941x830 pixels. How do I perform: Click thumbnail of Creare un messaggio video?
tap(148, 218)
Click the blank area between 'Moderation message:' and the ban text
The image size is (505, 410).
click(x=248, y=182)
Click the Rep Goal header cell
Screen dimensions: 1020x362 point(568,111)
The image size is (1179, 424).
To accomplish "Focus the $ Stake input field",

————

> [Goal of the exercise] Copy out every line of the material above word for word.

> [Full answer]
941x830 pixels. How do I perform: Click thumbnail of Creare un messaggio video?
tap(148, 218)
Click the blank area between 'Moderation message:' and the ban text
The image size is (505, 410).
click(x=248, y=182)
Click the Rep Goal header cell
Screen dimensions: 1020x362 point(568,111)
The image size is (1179, 424).
To accomplish "Focus the $ Stake input field",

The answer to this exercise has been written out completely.